Figure 5. E2-specific mAbs from resolvers neutralize HCVpp as efficiently as mAbs from chronically infected subjects despite weaker J6 E2 binding.

(A) Relative binding strength of pooled mAbs from resolvers (SR, black circles, n = 3 subjects, 10 mAbs per subject) and CI subjects (red squares, n = 3 subjects, 10 mAbs per subject) to J6 E2 protein, quantified by biolayer interferometry and expressed as mean log EC50–1 ± SD. (B and C) Neutralization against J6/JFH1 (B) or H77 (C) HCVpp of pooled mAbs from resolvers or CI subjects. Dotted line indicates the threshold of IC50–1 = 0.02. (D and E) Comparison of neutralizing activity against H77 and J6/JFH1 by individual mAbs from resolvers (D) and CI subjects (E). (F and G) Correlation between J6/JFH1 HCVpp neutralization and binding abilities by individual mAbs of resolvers (F) or CI subjects (G). Results for binding experiments represent means of pooled mAbs and error bars represent SD. Results for neutralization experiments represent the mean of 3 independent experiments.
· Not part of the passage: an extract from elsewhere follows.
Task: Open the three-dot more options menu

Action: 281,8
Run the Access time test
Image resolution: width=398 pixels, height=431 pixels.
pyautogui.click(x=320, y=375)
Unpaired, Mann-Whitney U test (A–D), Spearman’s correlation (E–H). **P < 0.01; ***P < 0.001; NS, P > 0.05. In all graphs, each dot represents a single mAb.
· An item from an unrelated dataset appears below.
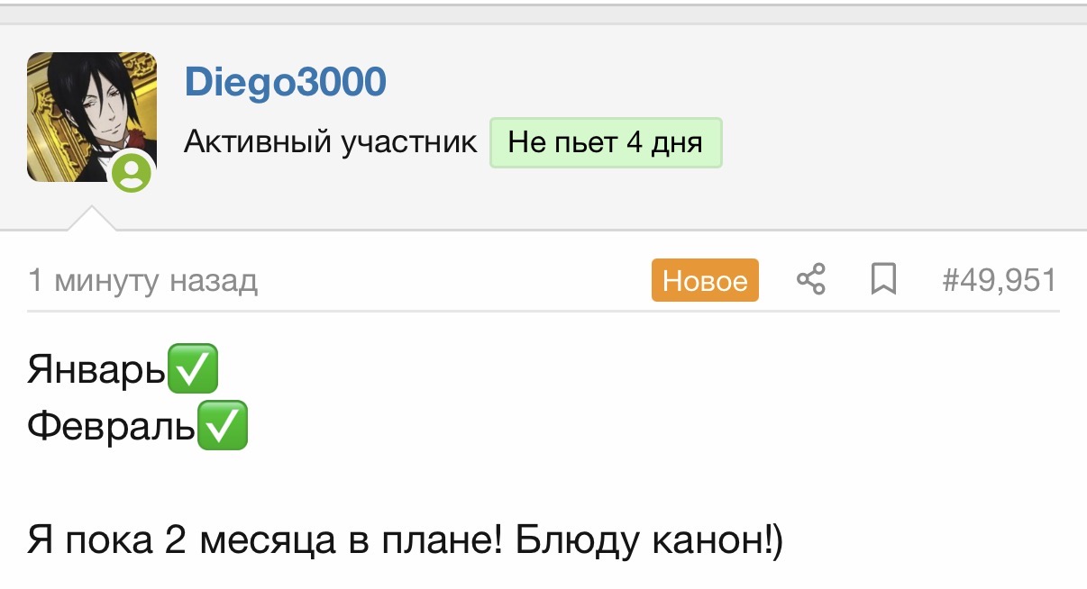Image resolution: width=1087 pixels, height=589 pixels.
Task: Click the word "Январь" in the post
Action: [x=97, y=370]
Figure 6. mAbs from resolvers at late acute stage have fewer somatic hypermutation than mAbs from chronically infected subjects at follow-up.
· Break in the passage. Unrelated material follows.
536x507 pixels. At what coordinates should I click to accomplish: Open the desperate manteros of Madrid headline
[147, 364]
(A–D) SHMs in pooled, single E2-specific MBCs (n = 219) from resolvers (n = 6 subjects, gray violins) and CI subjects (n = 123 cells, n = 5 subjects, white violins with red border) at late acute and CI subjects (n = 5) at follow-up (n = 403 cells, red violins) time points, presented as the number of nucleotide substitutions (A and B) and amino acid mutations (C and D) in heavy (A and C) and light (B and D) chains plotted as absolute number of mutations. (E and F) Correlation between mAbs neutralization combined rank (rank of 1 = best neutralizer, rank of 114 = worst neutralizer, established from H77 and J6/JFH1 neutralization, see Figure 5) and number of SHMs in CDR3H and CDR3L regions of mAbs derived from resolvers (n = 3 subjects, 30 mAbs, E) or chronically infected subjects (n = 3, 30 mAbs, F). (G and H) Number of SHMs in CDR3 regions of all cloned mAbs (G) or the top neutralizers (H, combined rank < 50). (E–H) Each dot represents the rank value for an individual mAb. Results represent means of pooled mAbs and error bars represent SD 1-way ANOVA with Tukey’s post hoc test (A–D) or paired Student’s t test (G and H). *P < 0.05; **P < 0.01; ***P < 0.001; NS, P > 0.05.

Figure 7. Activated cTfh cells expand early during acute infection in resolvers but not in chronically infected subjects.

(A) Representative gating strategy of total cTfh cells (CD3+CD4+CD45RA–CXCR5+PD1+FoxP3–), activated cTfh cells (ICOS+), total cTfr cells (CD3+CD4+CD45RA–CXCR5+PD1+FoxP3+), and activated cTfr cells (ICOS+), from PBMCs of HCV-infected subjects. (B) Frequencies of total cTfh cells at different time points in resolvers (n = 10, black) or chronically infected subjects (n = 10, red; see Figure 1). Data from 5 healthy donors (controls) are shown in gray. (C) Frequencies of activated cTfh cells at different time points. (D) Ratio of activated cTfh over cTfr cells at different time points, shown as fold-change from baseline. (E) Frequencies of activated Th1-like (CXCR3+) cTfh cells at different time points. (F) Frequencies of activated Th2-like (CXCR3–) cTfh cells at different time points. (G) Representative gating strategy of cytokine-producing or CD40L-expressing, activated cTfh cells before (no stim, top) and after PMA and ionomycin stimulation (5 hours, bottom). (H–J) Frequencies of ICOS+IL-21+ cells (H), ICOS+CD40L+ cells (I), and ICOS+IFN-γ+ (J) cTfh cells at different time points. (K) Summary heatmaps of the main data from this study. Each component (row) indicates the intensity of response of the indicated test (far left) at the indicated time point (far right). Each square provides data for one resolver (left) or chronically infected subject (right). An X indicates no response (values of 0); N/A, subject for which the test could not be done (no baseline blood sample available). Blue, low or no response; yellow, medium response; red, maximum response. Data are shown as means for each group of subjects and error bars represent SD. Two-way repeated measure ANOVA with Tukey’s post hoc test. *P < 0.05; **P < 0.01; ***P < 0.001; NS, P > 0.05.